▸ Task objective:
Starting with the line that holds "The image size is (414, 559).", reproduce each line through the last one of the data, exactly as written. Pictures are not copied.

Available data: Begin

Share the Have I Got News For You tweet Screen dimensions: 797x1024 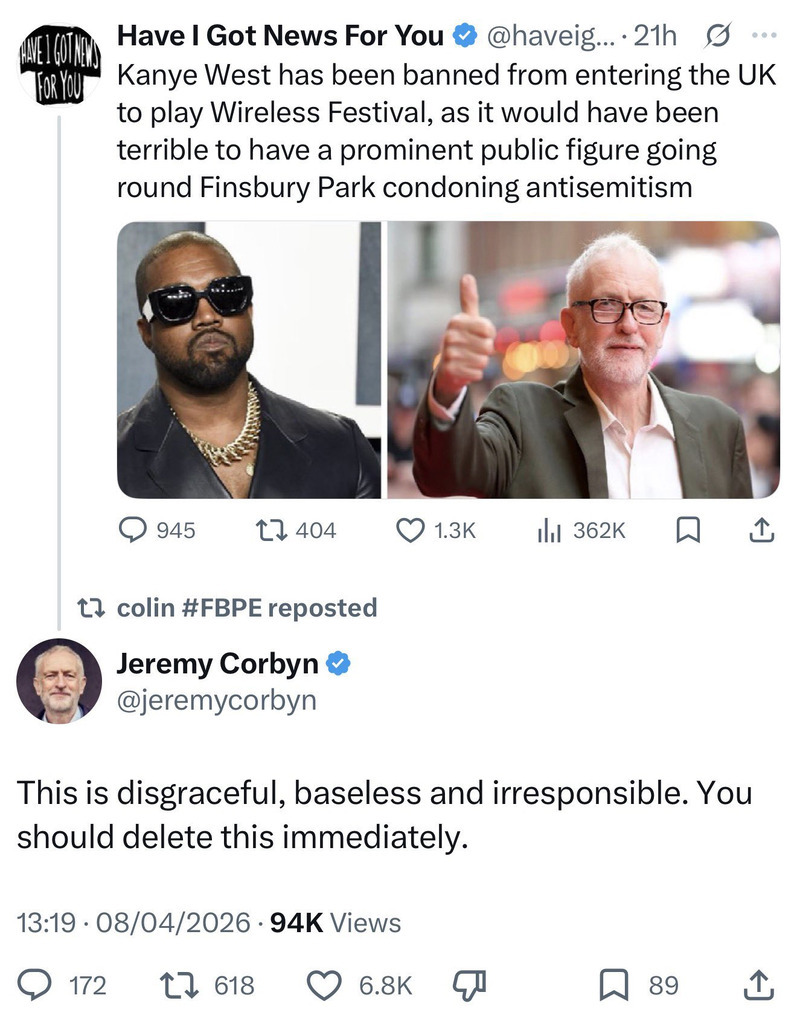click(x=761, y=531)
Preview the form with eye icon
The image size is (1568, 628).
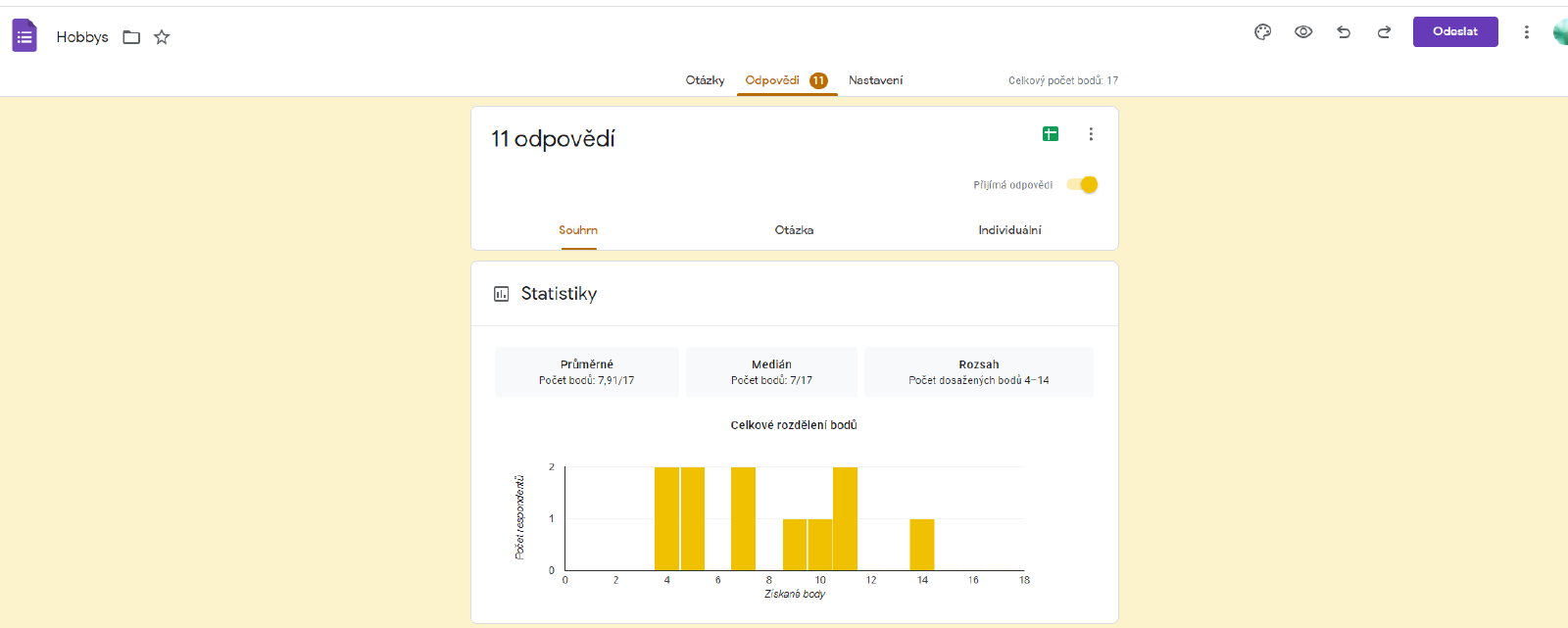click(x=1302, y=32)
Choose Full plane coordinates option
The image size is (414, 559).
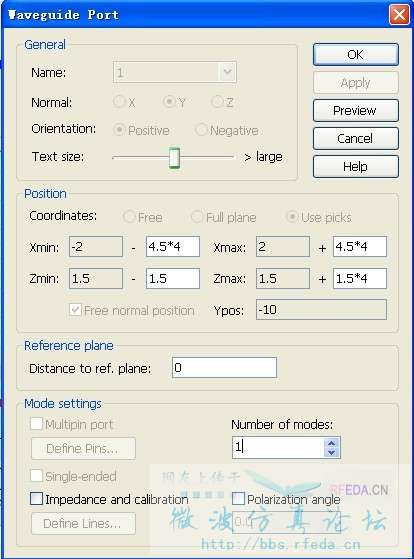pos(197,216)
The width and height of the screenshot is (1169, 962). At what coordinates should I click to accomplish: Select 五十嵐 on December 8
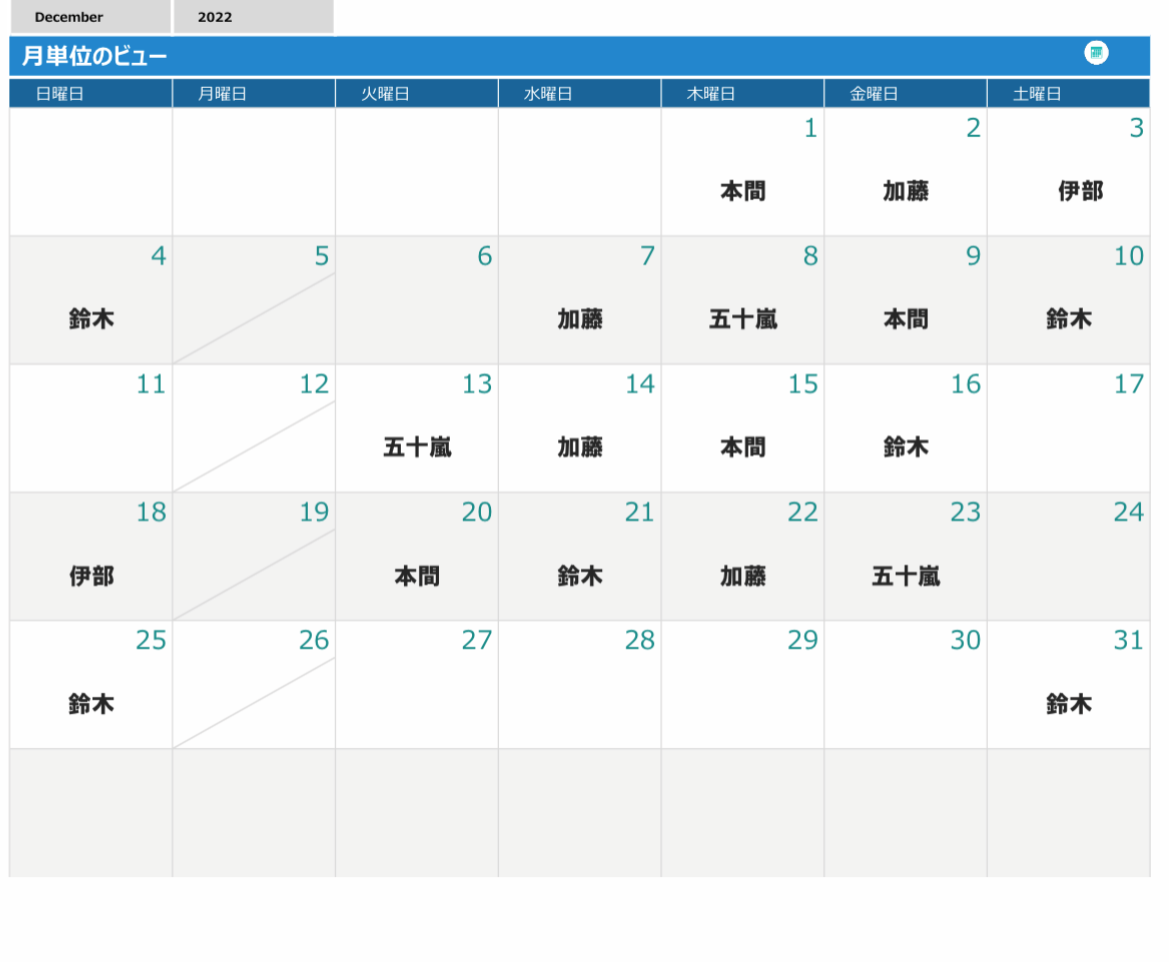pyautogui.click(x=743, y=319)
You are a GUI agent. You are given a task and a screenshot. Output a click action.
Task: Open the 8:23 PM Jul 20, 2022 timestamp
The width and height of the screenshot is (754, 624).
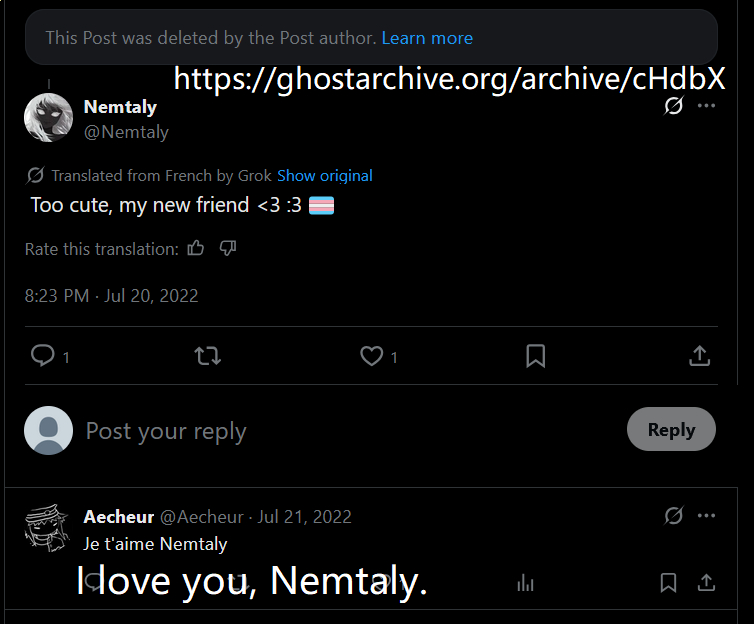(112, 296)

Available data: End

▸ Expected output:
The image size is (414, 559).
pos(197,216)
The width and height of the screenshot is (1169, 962). At what coordinates should I click to accomplish: Select 五十嵐 on December 8
pyautogui.click(x=743, y=319)
You are a GUI agent. You are given a task and a screenshot. Output a click action.
Task: Open the 8:23 PM Jul 20, 2022 timestamp
The width and height of the screenshot is (754, 624).
(112, 296)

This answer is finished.